In Ohio I once visited an effigy mound made in the shape of a hawk, broadcasting its imperious form skyward. There are many such mounds in the Ohio Valley, including an enormous effigy mound in the shape of a snake, holding an egg in its mouth. The mound builders, whoever they were, had intentions of which we know nothing, but the earth retains the stories they wrote. Hawk, snake, alligator: these characters inhabited a people’s spirit—their minds, their wishes, their dreams, their nightmares. Were they writing messages to their gods, or to aliens in fiery spaceships circling in the sky? Nobody knows.
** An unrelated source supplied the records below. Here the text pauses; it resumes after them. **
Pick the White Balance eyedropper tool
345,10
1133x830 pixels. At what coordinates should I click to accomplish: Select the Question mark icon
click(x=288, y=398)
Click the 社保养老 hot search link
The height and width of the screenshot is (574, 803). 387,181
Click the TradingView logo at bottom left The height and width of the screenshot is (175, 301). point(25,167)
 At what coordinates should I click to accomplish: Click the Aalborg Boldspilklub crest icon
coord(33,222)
I prefer to think that the story they wrote in earth is simply that: their story, incised in the most permanent medium they knew, written for no sky tourists but for themselves and for the generations to come.
Mostly what we write on the earth we write by accident, by which I mean that, intent on a mundane task we contribute something without thinking about it to the narrative: the script of a plowed field, the tracery of a highway system, hole dug in the back field for a septic tank. No matter: the story is written, intended or not. The future will read it, and will judge it for what it is. All the circles I made decades ago, riding my uncle’s old John Deere, dragging a harrow behind me, are still there in the earth I moved, however occluded by the circles made before and after me by others. The mark remains, like a giant fingerprint. And everywhere we turn, the earth is marked, its poem still being written.